Consequences Determine the Wisdom of Our Actions

I was reading Kevin Davis’ post today about PCUSA’s recent decisions, which allows room for homosexual marriage[i]. Not too long after this I arrived at page 777 of CD.1.2, landing on these words from Barth.

‘Even behind the most insignificant deviation or obscurity or irrelevance, behind the apparently most harmless whimsicality, which someone or some circumstance may wish to employ in matters of Church proclamation, there may lurk error and falsehood by which the promise is annulled and the Church destroyed. In every menace to pure doctrine the question arises whether the Church, at the point where it now speaks, has not perhaps rejected grace and is, therefore, itself rejected. In our prayer for the Holy Spirit we commit it to the grace of God, and in so doing we confess that it needs divine grace, and must be continually rescued from death if it is to live.’[ii]

Barth is discussing the science of dogmatics as having a middle role to that of explication and application (or exegesis and practical theology).

In light of these words I found myself asking:

What kind of ‘dogmatic attitude  that is critical, but not sceptically negative’[iii]  towards this proclamation by PCUSA would be considered a healthy response?

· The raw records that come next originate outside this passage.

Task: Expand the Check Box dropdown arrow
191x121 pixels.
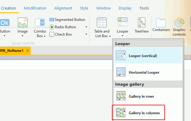Action: [x=86, y=34]
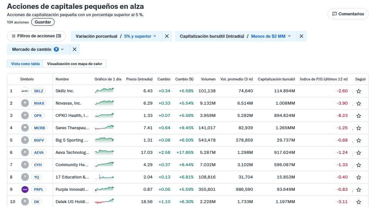Open the MCRB ticker link
Viewport: 371px width, 207px height.
pyautogui.click(x=39, y=128)
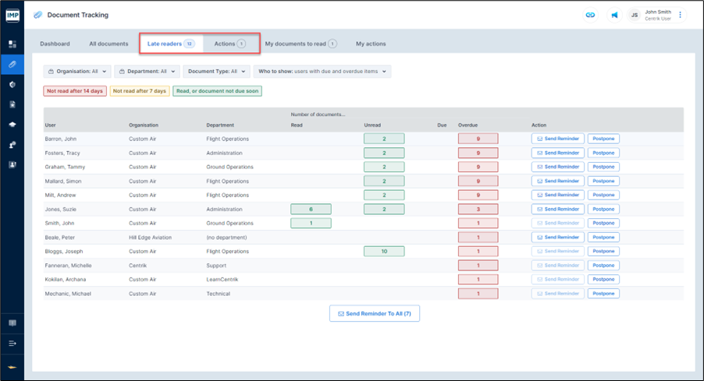Screen dimensions: 704x381
Task: Click the book icon near sidebar bottom
Action: coord(12,323)
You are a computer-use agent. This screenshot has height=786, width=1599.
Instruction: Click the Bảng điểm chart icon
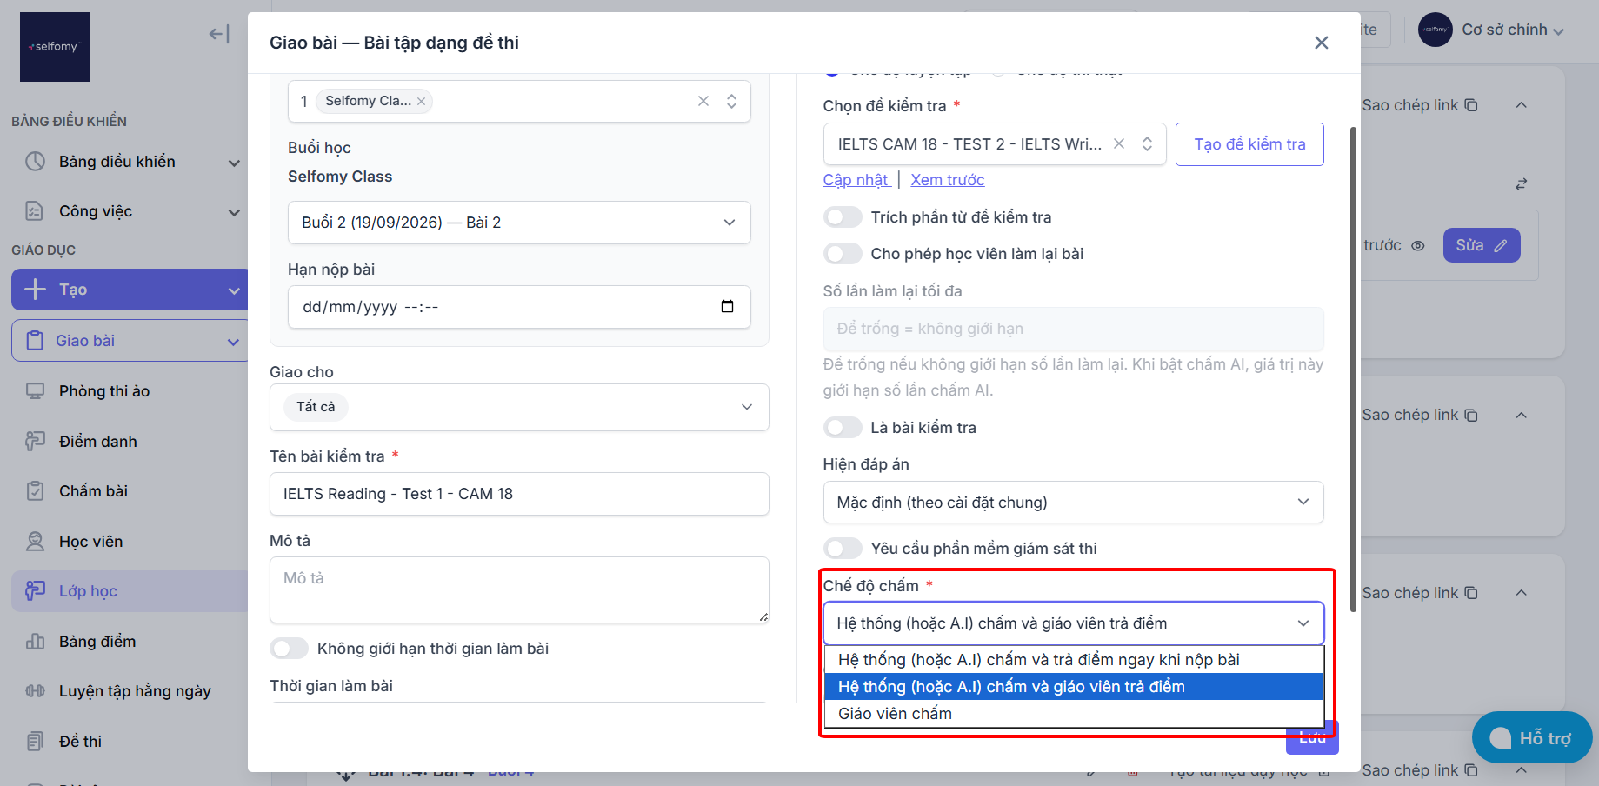[35, 642]
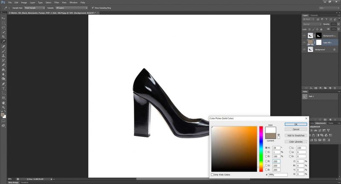Click the vertical hue spectrum slider
The image size is (341, 184).
point(261,149)
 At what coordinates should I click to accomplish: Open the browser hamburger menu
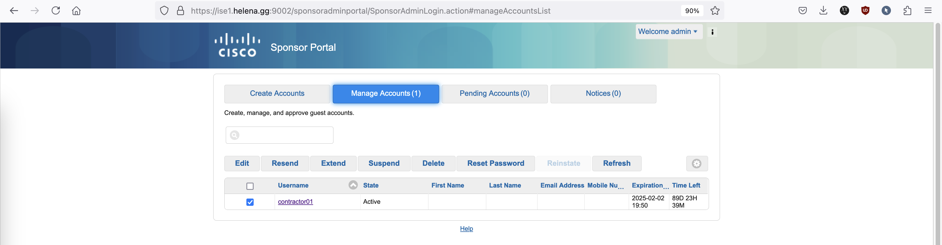tap(928, 11)
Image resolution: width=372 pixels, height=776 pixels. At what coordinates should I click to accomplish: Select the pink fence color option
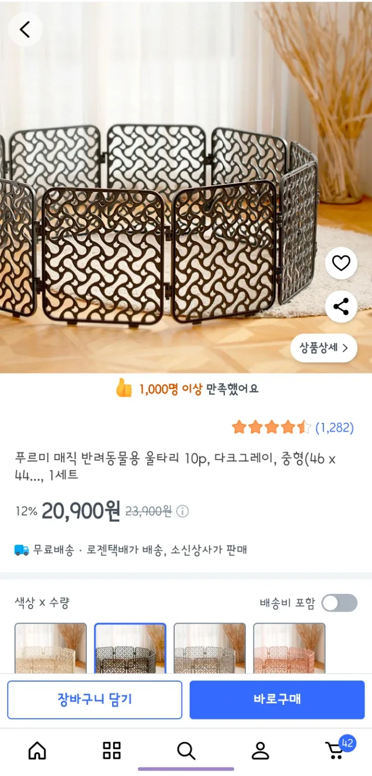(x=289, y=648)
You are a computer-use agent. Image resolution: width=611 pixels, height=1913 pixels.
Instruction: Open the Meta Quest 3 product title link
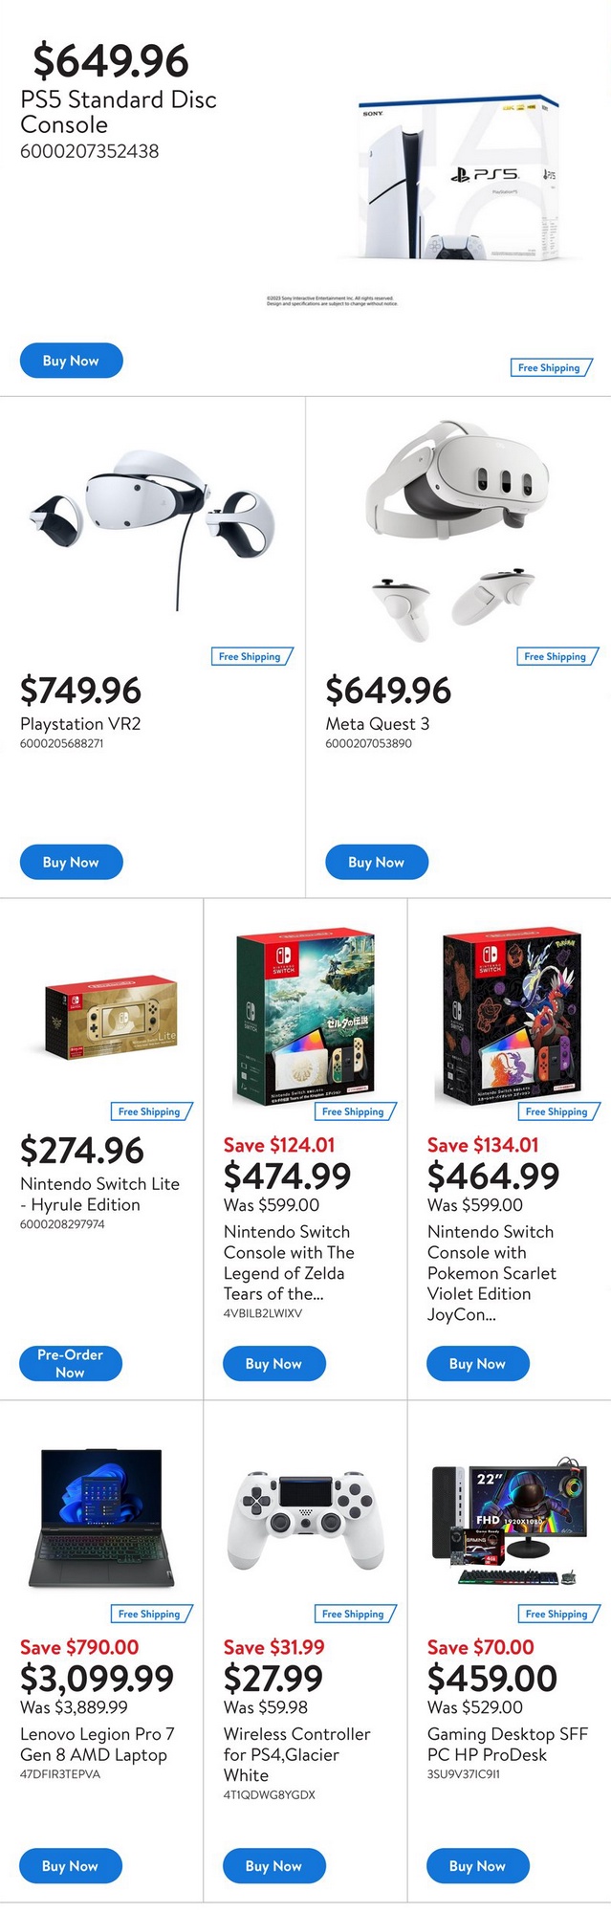(x=378, y=724)
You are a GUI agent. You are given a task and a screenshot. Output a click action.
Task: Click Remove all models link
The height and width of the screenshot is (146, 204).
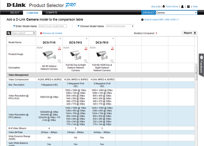(52, 33)
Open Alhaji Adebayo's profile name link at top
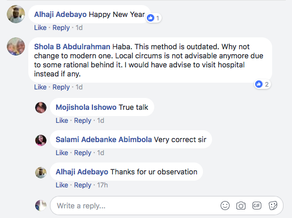 [x=60, y=14]
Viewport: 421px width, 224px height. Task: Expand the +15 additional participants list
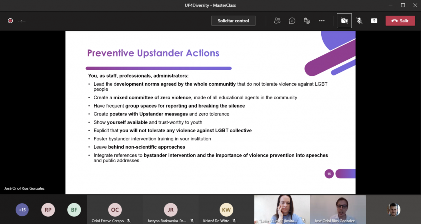click(22, 210)
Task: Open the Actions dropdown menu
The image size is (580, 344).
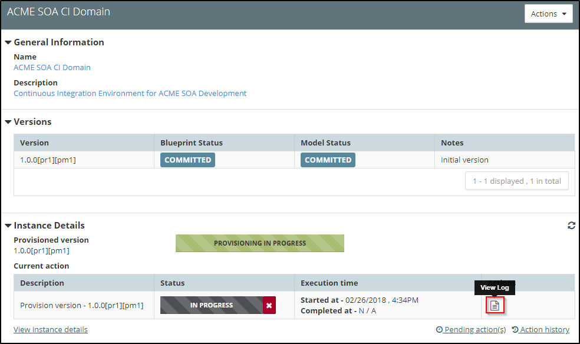Action: coord(548,14)
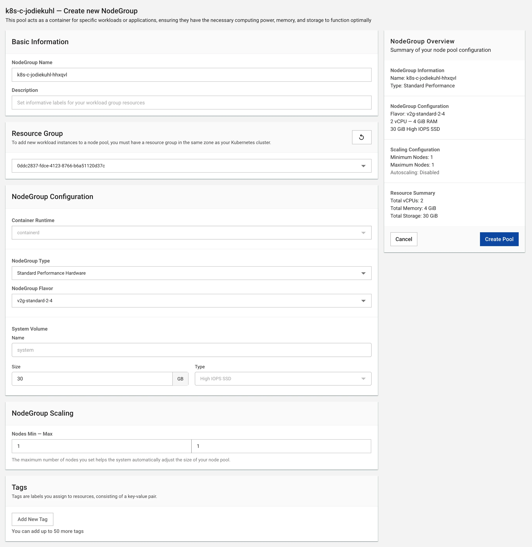Image resolution: width=532 pixels, height=547 pixels.
Task: Click the Cancel button
Action: click(403, 239)
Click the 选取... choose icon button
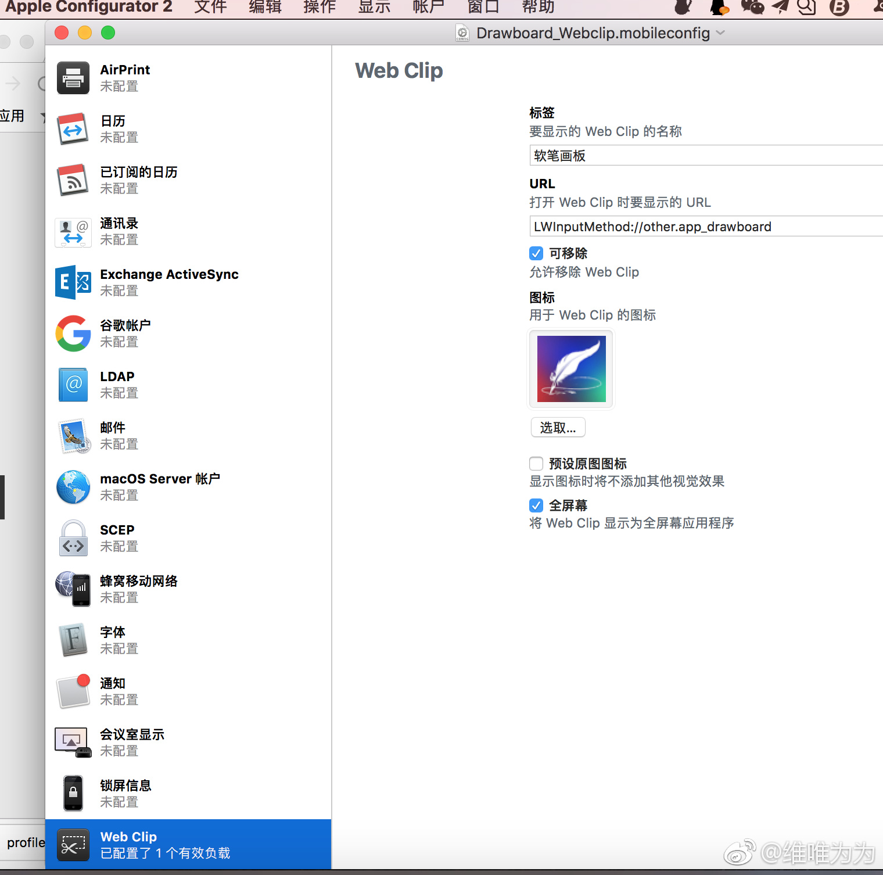 [558, 428]
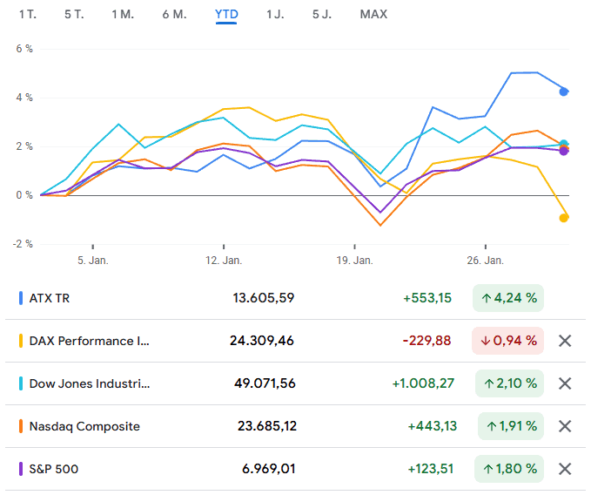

How much of God’s Word is reflected purely through the human word?

Does God even exists in these decisions?

I also wonder if, in some aspects, Barth’s idea of preaching as being a ‘selfless word’[iv] is an indictment against this kind of proclamation. In this respect could such decisions rightly be considered as being a ‘selfish word’ and therefore false proclamation?

As with a lot of discussions about homosexual “marriage”, there are more questions than answers.

That said, we’ll know sooner or later how this all pans out for the Church. Simply because consequences determine the wisdom of our actions (Jesus, Luke 7:35 paraphrased)

 

[i] link: http://dogmatics.wordpress.com/2014/06/19/what-did-the-pcusa-do/
[ii] Barth, K. 1938 Church Dogmatics: The Doctrine of The Word of God I.II Hendrickson Publishers 2010
[iii] Ibid, p.775
[iv] Ibid, p.764

4 thoughts on “Consequences Determine the Wisdom of Our Actions

  1. Kevin Davis says:

    Barth’s point about how the church has “perhaps rejected grace” in her proclamation is exactly the worry that my pastor expressed to me last year, during one of our many conversations about this.

    As he articulated it, the mainline (oldline) churches are unwilling to call people to radical discipleship, because they no longer believe that the grace of God is sufficient. It is incomprehensible, for those who imbibe our culture, to tell someone that he must be chaste for the rest of his life, as is the case with those who are fixed in their same-sex attraction. An evangelical like Wesley Hill (whose book, Washed and Waiting, I highly recommend) is the true minority: a gay evangelical who accepts the teaching of the church catholic, living chaste and pursuing meaningful friendships and service in the church. He is the first to tell you how difficult this is, but the church is required to do difficult things — and to proclaim difficult truths. The PCUSA is unwilling to do that, in a vain attempt to receive the embrace of the culture.

    Liked by 1 person

    1. Rod Lampard says:

      I often wonder if the real issue is about misogyny and misandry. Trends leading society away from relationships that are based on freedom and reconciliation into darker forms of gender segregation. The question then is, does that mean the quest for “freedom” here is false – not unlike the issues addressed in N.Hawthorn’s ‘Celestial Railroad’ vs Bunyan’s ‘Christian’ in the Pilgrims Progress?

      Like

      1. Kevin Davis says:

        I do see both an intensification of misogyny and misandry as the (albeit unintended) consequence of feminist constructivism within the last 50 years. It is a “freedom” predicated upon the control and manipulation of power, which is understandable given its secular/materialist basis in postmodern theory.

        Unfortunately, I cannot comment on Hawthorn’s Celestial Railroad since I have never read it.